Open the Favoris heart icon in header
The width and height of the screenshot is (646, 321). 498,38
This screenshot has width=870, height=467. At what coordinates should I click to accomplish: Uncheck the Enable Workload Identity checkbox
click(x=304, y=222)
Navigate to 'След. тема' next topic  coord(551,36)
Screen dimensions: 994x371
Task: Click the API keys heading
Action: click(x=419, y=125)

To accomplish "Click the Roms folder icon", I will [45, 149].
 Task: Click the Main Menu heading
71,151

---

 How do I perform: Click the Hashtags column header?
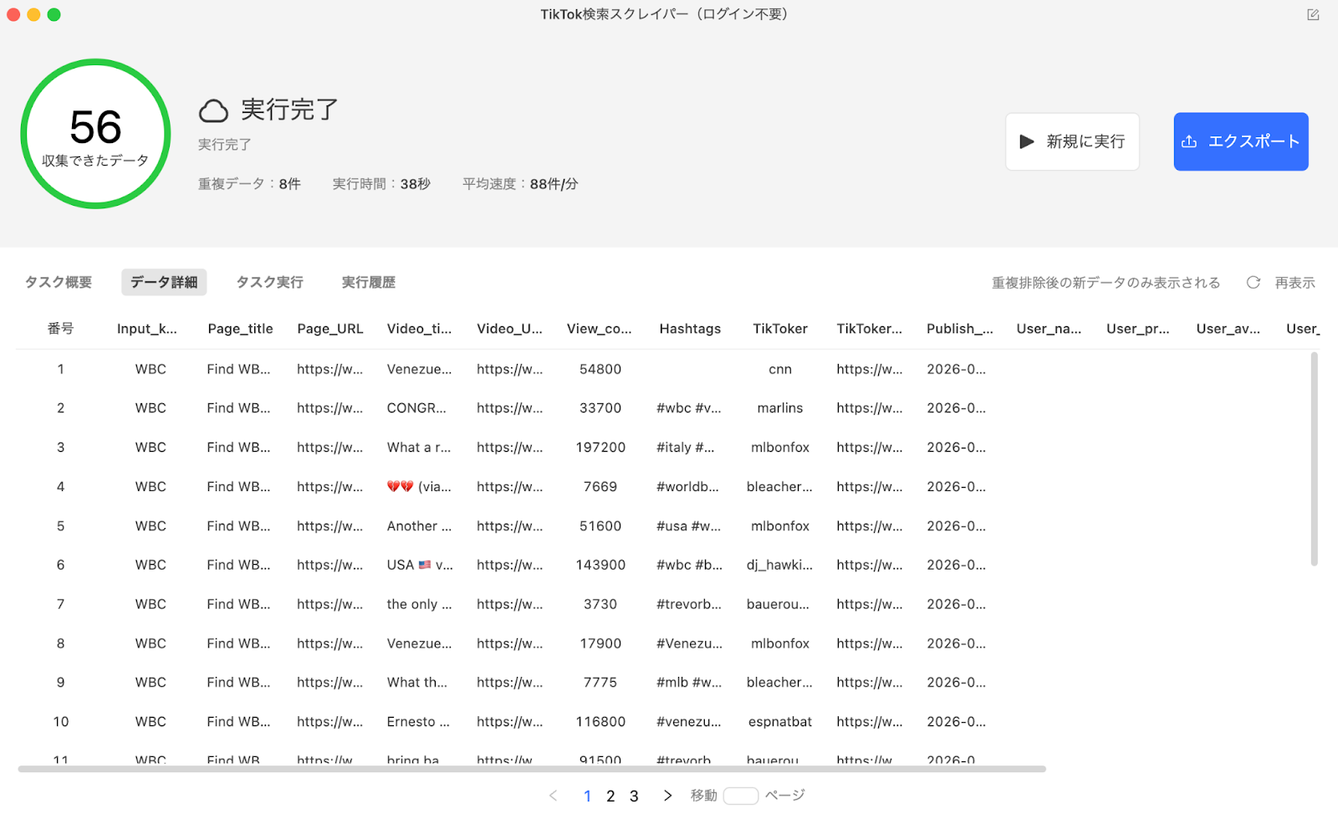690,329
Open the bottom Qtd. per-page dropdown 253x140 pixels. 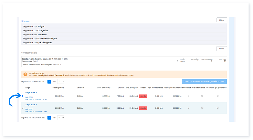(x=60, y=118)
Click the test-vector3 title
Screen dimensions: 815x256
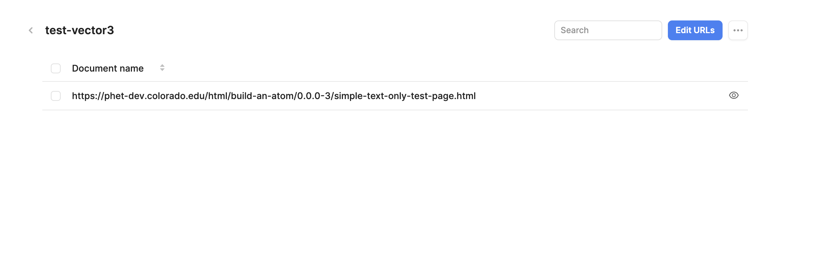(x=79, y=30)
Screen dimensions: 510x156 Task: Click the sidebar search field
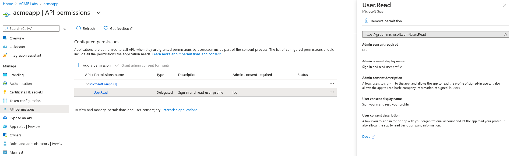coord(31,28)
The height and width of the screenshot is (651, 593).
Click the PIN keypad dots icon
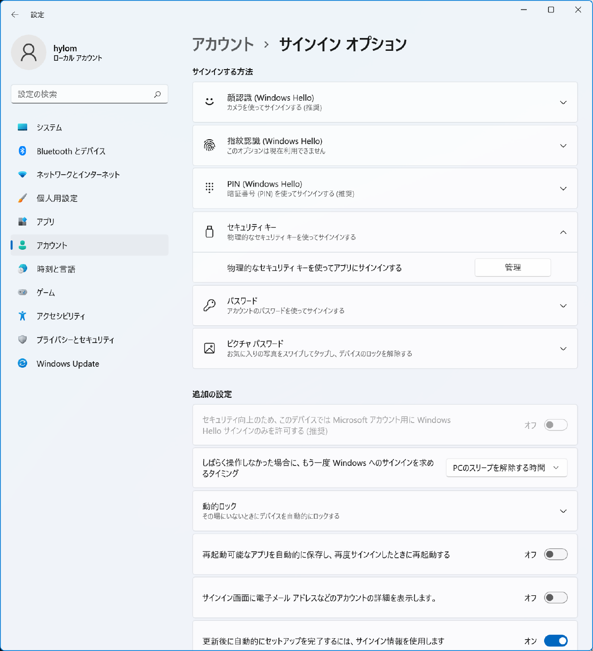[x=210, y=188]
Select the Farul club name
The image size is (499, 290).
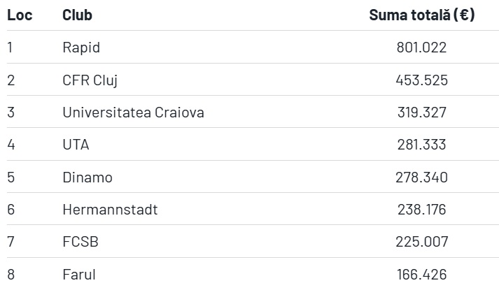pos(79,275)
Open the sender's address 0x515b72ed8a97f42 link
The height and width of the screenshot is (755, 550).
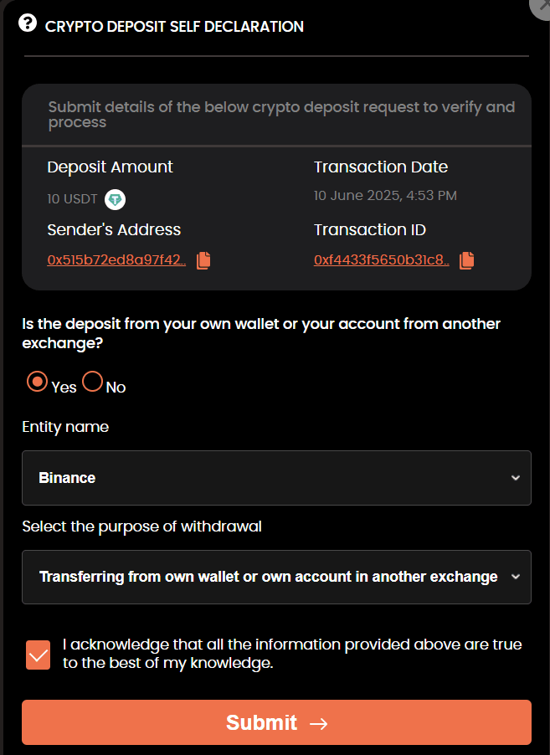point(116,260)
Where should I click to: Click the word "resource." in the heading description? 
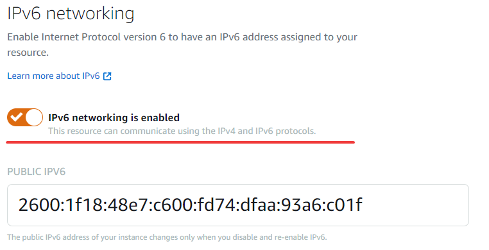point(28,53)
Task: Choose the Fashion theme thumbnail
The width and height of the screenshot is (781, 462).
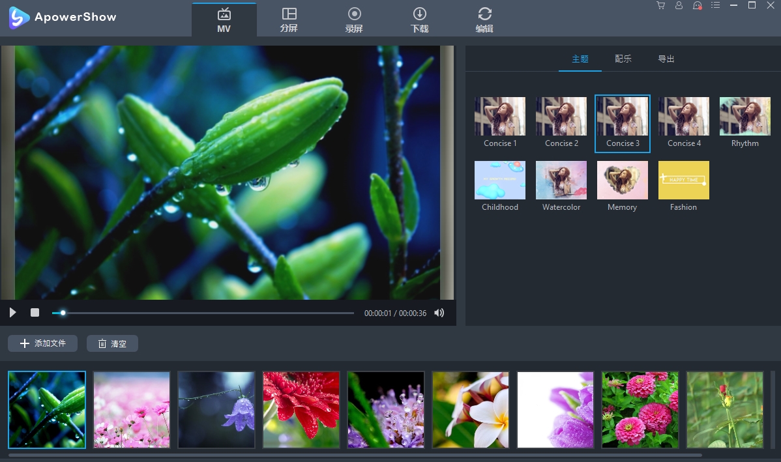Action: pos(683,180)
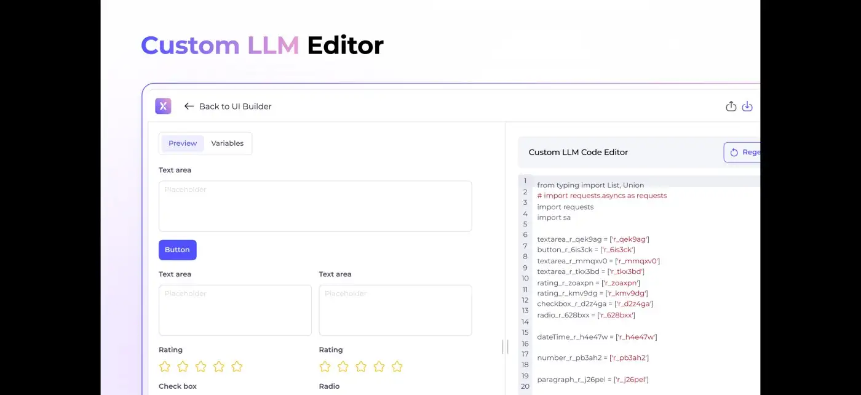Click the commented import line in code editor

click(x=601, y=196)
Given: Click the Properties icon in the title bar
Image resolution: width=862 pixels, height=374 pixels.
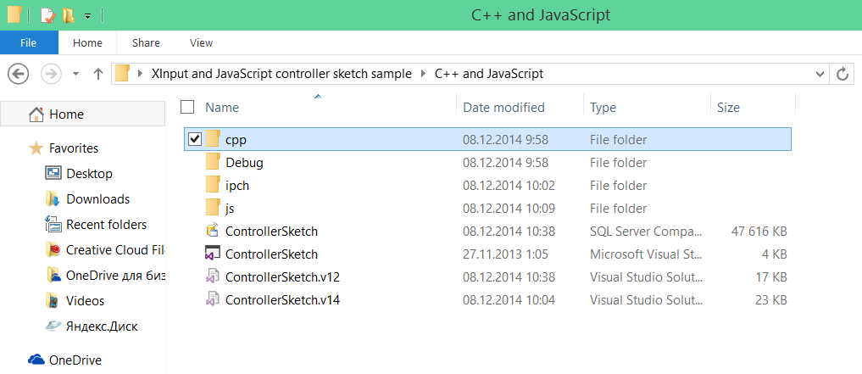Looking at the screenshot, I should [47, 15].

PROBLEM DETAILS: In the listing above, find each line where "title" occurs and copy it.

TASK RESULT:
Click the test-vector3 title
Given: Click the Properties icon in the title bar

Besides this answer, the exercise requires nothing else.